Uniform Admission Test: DU opts out

After Buet and CU, Dhaka University and Rajshahi University yesterday decided not to adopt the uniform admission test proposed by the governing commission last December.

The DU Academic Council at a meeting last night decided that the university will continue to enrol students through its own method of admission tests, said several professors who attended the meeting. Buet and Chattogram University made similar decisions earlier.

The DU authorities also decided to suspend for five weeks the enrolment procedure in the evening courses.

The DU Academic Council at a meeting last night formed an 18-member committee, led by Pro Vice Chancellor (education) Prof Nasreen Ahmad, to formulate a guideline for the evening courses in five weeks.

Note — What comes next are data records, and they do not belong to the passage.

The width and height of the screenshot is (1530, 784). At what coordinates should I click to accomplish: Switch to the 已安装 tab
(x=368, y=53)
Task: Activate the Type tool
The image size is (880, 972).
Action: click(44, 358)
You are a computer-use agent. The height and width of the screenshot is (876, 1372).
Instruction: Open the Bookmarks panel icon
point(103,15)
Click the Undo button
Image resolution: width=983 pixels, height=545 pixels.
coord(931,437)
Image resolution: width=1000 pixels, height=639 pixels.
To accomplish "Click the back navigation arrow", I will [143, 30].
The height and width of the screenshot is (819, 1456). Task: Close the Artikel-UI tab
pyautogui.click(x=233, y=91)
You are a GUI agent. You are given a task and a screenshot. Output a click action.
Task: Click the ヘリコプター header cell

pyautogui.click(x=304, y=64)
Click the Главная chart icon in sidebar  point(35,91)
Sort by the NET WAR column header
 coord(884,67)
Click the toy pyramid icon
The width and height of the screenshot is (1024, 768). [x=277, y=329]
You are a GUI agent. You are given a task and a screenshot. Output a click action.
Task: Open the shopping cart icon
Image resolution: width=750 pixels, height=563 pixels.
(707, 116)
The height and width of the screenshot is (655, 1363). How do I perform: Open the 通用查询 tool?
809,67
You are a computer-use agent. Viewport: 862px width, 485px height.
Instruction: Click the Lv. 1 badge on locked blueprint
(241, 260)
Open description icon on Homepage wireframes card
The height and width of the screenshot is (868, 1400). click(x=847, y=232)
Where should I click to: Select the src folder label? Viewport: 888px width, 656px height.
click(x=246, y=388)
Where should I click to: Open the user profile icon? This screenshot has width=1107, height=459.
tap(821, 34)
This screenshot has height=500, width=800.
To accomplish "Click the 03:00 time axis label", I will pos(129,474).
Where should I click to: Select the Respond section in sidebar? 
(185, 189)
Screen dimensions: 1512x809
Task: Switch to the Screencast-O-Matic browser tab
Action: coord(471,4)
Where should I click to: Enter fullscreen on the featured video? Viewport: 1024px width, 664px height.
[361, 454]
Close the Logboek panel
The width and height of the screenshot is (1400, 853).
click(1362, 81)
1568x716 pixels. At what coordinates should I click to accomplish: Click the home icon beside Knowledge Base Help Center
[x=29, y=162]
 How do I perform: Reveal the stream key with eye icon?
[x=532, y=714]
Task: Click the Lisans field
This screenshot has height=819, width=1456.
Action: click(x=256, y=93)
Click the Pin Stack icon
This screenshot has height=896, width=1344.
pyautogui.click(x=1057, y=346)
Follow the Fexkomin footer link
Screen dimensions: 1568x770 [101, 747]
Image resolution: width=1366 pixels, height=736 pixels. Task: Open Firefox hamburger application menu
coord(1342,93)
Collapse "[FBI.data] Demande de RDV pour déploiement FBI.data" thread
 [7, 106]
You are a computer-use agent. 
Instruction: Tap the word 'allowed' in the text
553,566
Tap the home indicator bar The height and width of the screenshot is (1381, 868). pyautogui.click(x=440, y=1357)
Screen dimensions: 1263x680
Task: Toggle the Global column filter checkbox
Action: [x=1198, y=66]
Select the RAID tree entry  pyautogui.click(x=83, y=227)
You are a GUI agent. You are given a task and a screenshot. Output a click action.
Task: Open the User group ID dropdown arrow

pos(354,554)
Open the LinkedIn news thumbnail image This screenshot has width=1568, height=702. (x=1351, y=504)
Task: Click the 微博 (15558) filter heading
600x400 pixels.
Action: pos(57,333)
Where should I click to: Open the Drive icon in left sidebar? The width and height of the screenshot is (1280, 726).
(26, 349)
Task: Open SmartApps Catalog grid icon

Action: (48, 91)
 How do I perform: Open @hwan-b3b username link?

"Issuing admission advertisements and fresh enrolment will remain suspended during the time," DU Vice Chancellor Prof Md Akhtaruzzman told reporters after the seven-hour meeting at Nawab Ali Chowdhury Senate Bhaban.

"After the committee submits its report, it will be placed at the university academic council meeting. We will take further steps considering the nation's need, capacity of the university and in light of the guideline," the VC said.

Other members of the committee include Pro VC (administration) Prof Muhammad Samad, deans of 13 faculties, and directors of Institute of Business Administration and Institute of Education and Research.

At the same meeting, the council decided that the university will continue to enrol students through its own method of admission tests, said several professors who attended the meeting.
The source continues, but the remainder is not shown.